With the recent news that a second health care worker has contracted the Ebola virus at a Dallas hospital while tending to the Ebola patient Thomas Eric Duncan, fears of Ebola are now magnifying. Are these fears justified? Before you reach for your hazmat suit, let us look at the facts.
A Brief History of the Ebola Virus
Named after the Ebola River in Zaire (now known as the Democratic Republic of the Congo), Ebola was first discovered in 1976. The first outbreak infected 300 people. There are different strains of the virus ranging from Ebola-Zaire (EBOZ), Ebola Reston (EBOR), and Ebola Cote d-Ivoire (EBO-CI). Although Ebola’s natural reservoir has not been identified directly, it has been theorized that it might be apes, monkeys, fruit bats or a combination thereof. Scientists now believe that apes catch it from eating food on which bats have left bodily fluids, such as saliva, or by coming into contact with surfaces covered in the bodily fluids of infected bats. According to Doctors Without Borders, the current 2014 outbreak seems to have started in a village near Guéckédou, Guinea, where the hunting and consumption of bats is common.

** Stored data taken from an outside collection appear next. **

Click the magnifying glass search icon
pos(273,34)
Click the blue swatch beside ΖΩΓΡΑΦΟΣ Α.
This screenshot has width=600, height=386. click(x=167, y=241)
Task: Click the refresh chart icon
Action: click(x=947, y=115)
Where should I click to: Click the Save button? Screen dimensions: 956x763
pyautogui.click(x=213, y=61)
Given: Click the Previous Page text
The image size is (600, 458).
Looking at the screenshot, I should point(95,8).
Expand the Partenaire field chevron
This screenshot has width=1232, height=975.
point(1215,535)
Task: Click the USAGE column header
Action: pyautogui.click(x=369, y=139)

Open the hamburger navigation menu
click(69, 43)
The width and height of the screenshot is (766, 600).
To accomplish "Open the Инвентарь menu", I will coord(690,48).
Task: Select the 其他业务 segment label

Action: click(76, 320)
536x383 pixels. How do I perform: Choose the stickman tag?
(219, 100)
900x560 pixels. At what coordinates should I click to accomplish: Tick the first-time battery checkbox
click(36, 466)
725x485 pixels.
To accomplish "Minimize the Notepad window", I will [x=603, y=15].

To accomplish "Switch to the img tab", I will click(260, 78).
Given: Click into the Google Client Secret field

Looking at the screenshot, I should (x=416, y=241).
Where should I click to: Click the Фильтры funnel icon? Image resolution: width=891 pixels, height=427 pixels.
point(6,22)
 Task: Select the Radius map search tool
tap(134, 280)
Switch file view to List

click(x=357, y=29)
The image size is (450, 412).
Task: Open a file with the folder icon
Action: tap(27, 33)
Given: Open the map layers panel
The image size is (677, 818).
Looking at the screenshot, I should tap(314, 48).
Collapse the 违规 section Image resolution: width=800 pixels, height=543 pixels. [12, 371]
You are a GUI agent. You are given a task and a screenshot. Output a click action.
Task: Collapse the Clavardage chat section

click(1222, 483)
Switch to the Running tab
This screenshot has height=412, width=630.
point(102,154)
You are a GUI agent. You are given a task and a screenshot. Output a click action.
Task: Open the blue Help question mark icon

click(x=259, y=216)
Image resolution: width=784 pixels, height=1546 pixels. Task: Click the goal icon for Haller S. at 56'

Mechanisms of the Ebola virus
The Ebola virus infects cells by injecting its viral RNA into the host cell. Once in the host cell, the Ebola virus makes more copies of the itself, which, in turn, infect other cells. This is a mechanism that many viruses utilize to infect their host. To better understand this concept, imagine the way a person commits identity theft. A hacker will take over one person’s email account and use that account to break down the barriers of other accounts.
How contagious is the Ebola Virus?
According to the Centers for Disease Control and Prevention (CDC), a person infected with Ebola can only spread the disease when symptoms appear. This is usually called the incubation period. For Ebola, this period is 2-21 days on average.
Although there are currently no drugs or vaccines approved by the Food and Drug Administration to treat or prevent Ebola, there have been signs of hope. Dr. Kent Brantly donated his plasma to Dallas nurse Nina Phama who was infected when treating Thomas Eric Duncan. The plasma includes antibodies and may help a patient’s resistance to the virus. Dr. Kent Brantly also donated plasma to the first Ebola patient treated in Omaha, Dr. Rick Sacra, who has recovered from the disease.
In order to avoid infection, one must avoid direct contact (either through broken skin or through eyes, nose, or mouth) with anyone that is showing symptoms of severe headache, muscle pain, vomiting, stomach pain and/or unexplained bleeding. Also, one should practice careful hygiene by washing their hands with soap and water or an alcohol-based hand sanitizer. One thing to keep in mind is that the Ebola virus does not transmit through the air like the flu. The virus can also be easily killed on surfaces utilizing bleach and alcohol-based products.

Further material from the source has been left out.